L’envie de vacciner est vieille comme le monde : “soigner le mal par le mal”, disait-on. Cette adage populaire a pu fonder des approches médicales diverses, dont l’homéopathie.

Pour le traitement des maladies infectieuses, l’histoire de la variole montre un long cheminement de la pensée médicale vers une solution largement adoptée au XX ième siècle, la vaccination. Nos ancêtres médecins ont parlé longtemps “d’inoculation”, venue de la Chine ancienne, qui s’est transformée en “variolisation” au XVIII ième siècle en Europe. 

Louis XVI s’est fait inoculé, ainsi que de nombreux nobles. C’était chérot, et peu connu. Le principe était simple : un malade estimé “léger” était prélevé au niveau de ses pustules, et avec une petite lancette, ce prélèvement était inoculé dans la peau du bras. C’était efficace, c’était aussi dangereux. 

Au niveau d’une population, l’épidémie était grandement atténuée : Bernouilli, un mathématicien visionnaire, calcule à cette époque que “l’espérance de vie”, expression nouvelle, pourrait augmenter de trois ans, pour une population totalement vaccinée, ce qui était encore peu imaginable à cette époque. Spectaculaire résultat : la mortalité s’effondrerait alors qu’elle pouvait être de 30 % quand on laissait l’épidémie flamber ! En un siècle elle avait réduit la population indienne de 25 millions à …. 1 million. Quand les marins européens avaient transbordé le virus, alors totalement inconnu aux Amériques. La population y était donc particulièrement sensible.
La variole était ainsi la maladie contagieuse la plus terrible, bien avant la peste, le choléra…
Mais la variolisation pouvait tuer aussi !
On parlait de 1 % de décès chez les inoculés.
Elle pouvait aussi déclencher une épidémie nouvelle, et tout ceci était à l’origine de la méfiance de certains médecins, farouches adeptes du “primum, non nocere”, d’abord ne pas nuire, inscrite dans leur serment. Certaines villes interdisaient d’ailleurs leur accès aux variolisés…

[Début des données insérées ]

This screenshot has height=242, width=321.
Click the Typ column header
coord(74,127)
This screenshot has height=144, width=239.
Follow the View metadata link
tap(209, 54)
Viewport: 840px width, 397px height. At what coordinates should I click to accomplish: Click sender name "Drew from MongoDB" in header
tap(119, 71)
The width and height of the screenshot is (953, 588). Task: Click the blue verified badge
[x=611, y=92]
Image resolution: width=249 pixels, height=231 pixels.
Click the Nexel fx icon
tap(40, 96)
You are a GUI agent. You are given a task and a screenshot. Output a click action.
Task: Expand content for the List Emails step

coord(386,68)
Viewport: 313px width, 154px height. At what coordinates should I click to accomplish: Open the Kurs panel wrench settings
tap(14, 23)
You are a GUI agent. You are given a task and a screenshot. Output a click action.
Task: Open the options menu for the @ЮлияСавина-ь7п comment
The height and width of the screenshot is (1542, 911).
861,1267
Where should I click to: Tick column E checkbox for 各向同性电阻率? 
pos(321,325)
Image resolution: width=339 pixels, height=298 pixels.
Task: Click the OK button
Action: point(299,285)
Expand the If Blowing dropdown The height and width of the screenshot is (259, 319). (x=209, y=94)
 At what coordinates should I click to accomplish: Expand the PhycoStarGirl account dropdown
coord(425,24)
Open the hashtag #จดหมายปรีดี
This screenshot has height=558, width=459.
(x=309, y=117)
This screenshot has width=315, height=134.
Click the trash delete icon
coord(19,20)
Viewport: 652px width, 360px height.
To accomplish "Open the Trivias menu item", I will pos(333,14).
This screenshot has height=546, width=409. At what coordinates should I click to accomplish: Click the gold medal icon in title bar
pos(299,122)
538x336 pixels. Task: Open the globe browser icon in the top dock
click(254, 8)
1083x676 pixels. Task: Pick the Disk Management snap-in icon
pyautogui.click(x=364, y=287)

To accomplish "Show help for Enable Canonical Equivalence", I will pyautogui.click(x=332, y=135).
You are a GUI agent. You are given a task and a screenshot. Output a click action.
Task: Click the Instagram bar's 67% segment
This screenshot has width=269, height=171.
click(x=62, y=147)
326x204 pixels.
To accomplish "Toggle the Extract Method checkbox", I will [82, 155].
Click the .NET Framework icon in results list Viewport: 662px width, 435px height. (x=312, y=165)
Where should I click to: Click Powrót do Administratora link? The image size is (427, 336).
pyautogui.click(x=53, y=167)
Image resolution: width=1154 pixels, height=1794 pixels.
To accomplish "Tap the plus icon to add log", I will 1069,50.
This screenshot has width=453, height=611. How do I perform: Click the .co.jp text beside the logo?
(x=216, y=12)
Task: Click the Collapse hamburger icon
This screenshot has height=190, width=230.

Au même moment en Angleterre, un fermier passe à l’acte.

Malade atteint de variole

Dans les campagnes françaises ou anglaises, il était notoirement connu que les femmes qui trayaient les vaches atteintes de la “cow pox”, la vaccine, étaient épargnées par les épidémies de variole.
En 1774, Benjamin Jesty, un paysan ayant lui-même subi les affres de la maladie, inocule le pus du pis d’une vache atteinte à sa femme et ses enfants. Après des troubles passagers, aucun n’est atteint par l’épidémie.Edward Jenner, un médecin connaissant toutes ces données, poussera un peu plus loin “l’expérience” en inoculant la maladie humaine après une variolisation au “cow pox”. Blossom est le nom de la vache atteinte ayant servi à ses essais.

Une relique possible, un morceau de corne de "Blossom", cette vache atteinte de cow pox.
Une relique possible, un morceau de corne de « Blossom« , cette vache atteinte de cow pox.


Vaches étonnées

La vaccination est née à ce moment : vaccination dérive de vaccine, mot français pour “cow pox”, venant de vacca, vache en latin.
Le principe fondateur, d’utiliser un microbe d’agressivité atténuée, ou une réponse croisée d’un microbe proche, allait s’avérer fécond, et c’est au siècle suivant que sont nés les vaccins historiques, contre le charbon et surtout la rage. Jenner était avant tout un observateur opiniâtre de la nature.


C’est lui qui le premier, a décrit aux savants de l’époque l’incroyable comportement du petit coucou, oiseau parasite connu dans toutes les campagnes par son chant singulier. Cet oisillon est génétiquement programmé pour vivre seul dans le nid parasité. Peu de temps après sa naissance, il passe tout par dessus bord, oeufs, oisillons, que ce soit ses frères ou soeurs, ou les rejetons de l’espèce parasitée.

L’instinct coucou leur impose à la naissance de « faire place nette », de jeter les autres oeufs par dessus le nid.

C’est lui aussi qui a décrit le premier les migrations des oiseaux, alors que le sens commun parlait de disparition des oiseaux dans des endroits cachés. Les hirondelles étaient censées « se réfugier au fond des marres pendant la mauvaise saison » ! A cette époque sans photographe, la rumeur s’envolait aussi vite que le témoignage fidèle. Restait le poids des mots d’un savant respecté, soucieux d’une démarche pragmatique.